I told him about DS's ADHD diagnosis and he goes off about how he doesn't believe that ADHD exists and that all DS needs is more rules and more strictness. Basically, "If you're a bad boy, we're cutting your hair" because DS wants to grow his hair long enough to get a ponytail. So it's at an awkward stage and all that..

Then, THEN he says that before even thinking about drugs I should just make DS go live with him for a year, go to school there, basically uproot him from being with me.. and his three sisters so he can "learn how much he wants to be with you and them and how much he misses all of you".. Seriously?!

So.. he goes on and on and says some things about me and medication and my own issues and all of this jazz and how maybe it's just better if I give him custody of the oldest 3 until I am done with school and have a good job. You know in about 3-4 years. Say.. what??

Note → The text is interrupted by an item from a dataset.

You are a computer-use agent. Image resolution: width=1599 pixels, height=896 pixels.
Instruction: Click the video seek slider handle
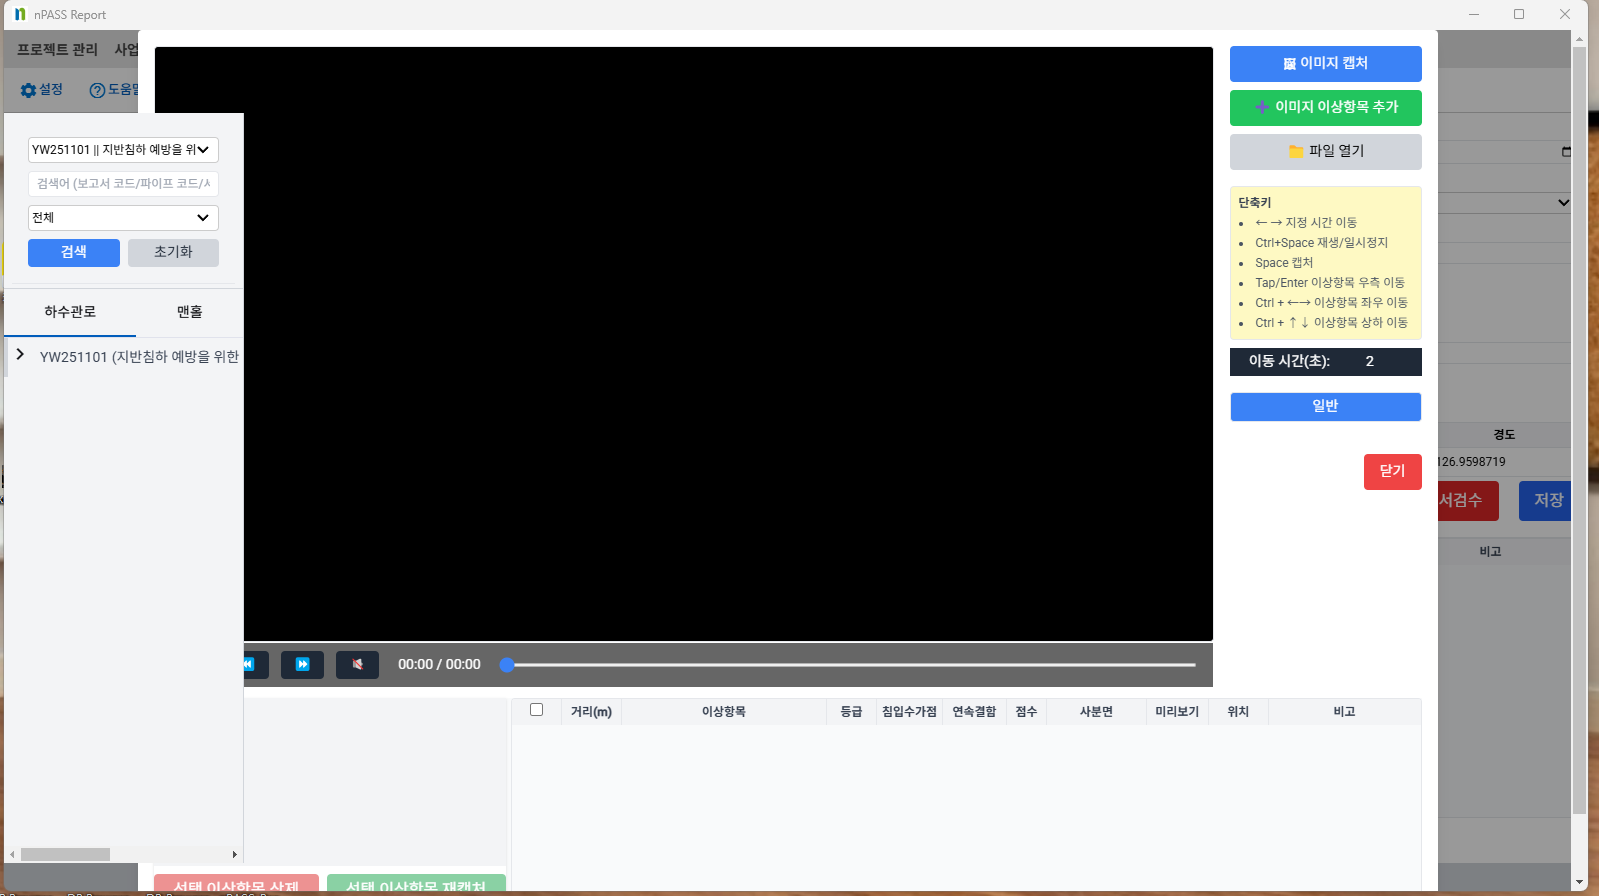(507, 665)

Basically.. ADHD is BS. No meds, more harshness. Don't allow him to have something psychical but unharmful to anyone (long hair), if he can't be a "GOOD BOY" *sigh*

I'm upset like crazy.. I am just heart broken. I am just so hurt that.. basically he thinks that DS just sucks because I haven't given him enough discipline!! I mean.. what?! I've tried so hard to discipline DS right, I've tried the same things as the girls, I've tried different things as the girls, I've tried so many things and have met with lots and lots of frustration and heartache! I have been trying to handle all of this for years my absolute best like this. And he wants to say that it's NOT real!?? I mean.. what else is this? I'm just awful? My son needs ripped from me and his sisters, his hair needs hacked off, and he basically needs nothing but a chair and a bed and to be treated like he's in a boot camp or something?? 



:(


-Shattered

1 comment:

  1. I'm sorry to hear you have had to deal with this, I could only imagine how hurt and scared you must be feeling. I don't have any answers because I do not have children but I just wanted to say I am thinking of you.